Editorial Reviews Review

"Once upon a time," A.S. Byatt's title fairy story begins, "when men and women hurtled through the air on metal wings, when they wore webbed feet and walked on the bottom of the sea, learning the speech of whales and the songs of the dolphins ... there was a woman who was largely irrelevant, and therefore happy. Her business was storytelling..." But this is no backward looking, quaint fairy time. The time is the present, and the protagonist is a sensible scholar who is given the not-at-all sensible gift of a genie. How will Gillian, an expert in fairy stories and well versed in all that can go wrong with wishes, use hers?

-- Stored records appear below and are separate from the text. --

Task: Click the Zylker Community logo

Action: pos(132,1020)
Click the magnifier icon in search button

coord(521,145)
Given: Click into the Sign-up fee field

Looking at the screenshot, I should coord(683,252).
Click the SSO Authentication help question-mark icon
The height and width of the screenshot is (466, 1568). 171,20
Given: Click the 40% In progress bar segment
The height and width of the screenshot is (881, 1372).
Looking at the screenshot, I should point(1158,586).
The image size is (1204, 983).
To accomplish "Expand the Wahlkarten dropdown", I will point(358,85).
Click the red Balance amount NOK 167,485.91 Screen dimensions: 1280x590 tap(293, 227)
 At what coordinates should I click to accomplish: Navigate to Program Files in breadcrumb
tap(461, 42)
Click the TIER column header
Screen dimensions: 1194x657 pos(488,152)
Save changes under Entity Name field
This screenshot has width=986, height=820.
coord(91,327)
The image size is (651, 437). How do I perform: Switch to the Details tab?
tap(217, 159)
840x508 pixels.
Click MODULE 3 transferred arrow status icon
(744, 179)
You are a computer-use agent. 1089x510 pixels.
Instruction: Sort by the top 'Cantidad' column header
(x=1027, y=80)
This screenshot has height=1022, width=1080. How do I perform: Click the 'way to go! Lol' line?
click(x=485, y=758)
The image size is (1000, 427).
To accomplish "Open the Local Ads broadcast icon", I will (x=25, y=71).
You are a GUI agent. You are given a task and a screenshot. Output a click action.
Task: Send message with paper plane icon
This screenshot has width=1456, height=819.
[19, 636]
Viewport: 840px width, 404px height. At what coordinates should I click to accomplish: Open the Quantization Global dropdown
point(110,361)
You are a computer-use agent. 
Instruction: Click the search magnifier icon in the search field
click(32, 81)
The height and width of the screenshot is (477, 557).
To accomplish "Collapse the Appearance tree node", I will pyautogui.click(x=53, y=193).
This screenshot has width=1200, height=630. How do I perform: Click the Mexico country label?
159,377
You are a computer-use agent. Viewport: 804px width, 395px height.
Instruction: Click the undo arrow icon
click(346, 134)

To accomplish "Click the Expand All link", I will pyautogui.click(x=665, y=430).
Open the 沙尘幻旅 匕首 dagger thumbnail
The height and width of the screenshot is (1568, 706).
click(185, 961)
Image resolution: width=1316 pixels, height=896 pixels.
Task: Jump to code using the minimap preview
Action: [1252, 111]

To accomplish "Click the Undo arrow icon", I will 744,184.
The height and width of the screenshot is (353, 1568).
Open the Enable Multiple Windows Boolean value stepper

Distinguished British author and Booker Prize-winner A.S. Byatt creates fairy tales for adults, each a blend of the magical and the modern, and readers of Angels & Insects and Possession will recognize the role of Victorian fairy tales in her fiction. This handsome little book includes reproductions of woodcuts that evoke our childhood wonder for dragons and princesses, glass coffins and netherworldly things. --This text refers to an out of print or unavailable edition of this title.

From Library Journal

The enjoyment of fairy tales comes from new ways of telling old themes. The underlying stories are predictable?innocence is tested, a mission accomplished, a lesson learned, and an adult finally born?but the characters, adventures, and outcome vary with each telling. However, every once in a while this pattern gets bent or broken, as in Byatt's collection of five previously published stories. Each story is refreshingly different, eloquently detailing the story's setting, and each contains developed characters and dialog that make them truly enjoyable. The last and title story is the length of a small novella and is itself a collection of stories within a story. Readers who can keep up will have a fascinating adventure wandering from story to story as a modern middle-aged woman is granted three wishes by a highly personal and experienced genie. More than a play on words, this piece is a play on storytelling. Byatt has redesigned the fairy tale, breathing new life into old themes, and has done it with talent to spare. For all collections.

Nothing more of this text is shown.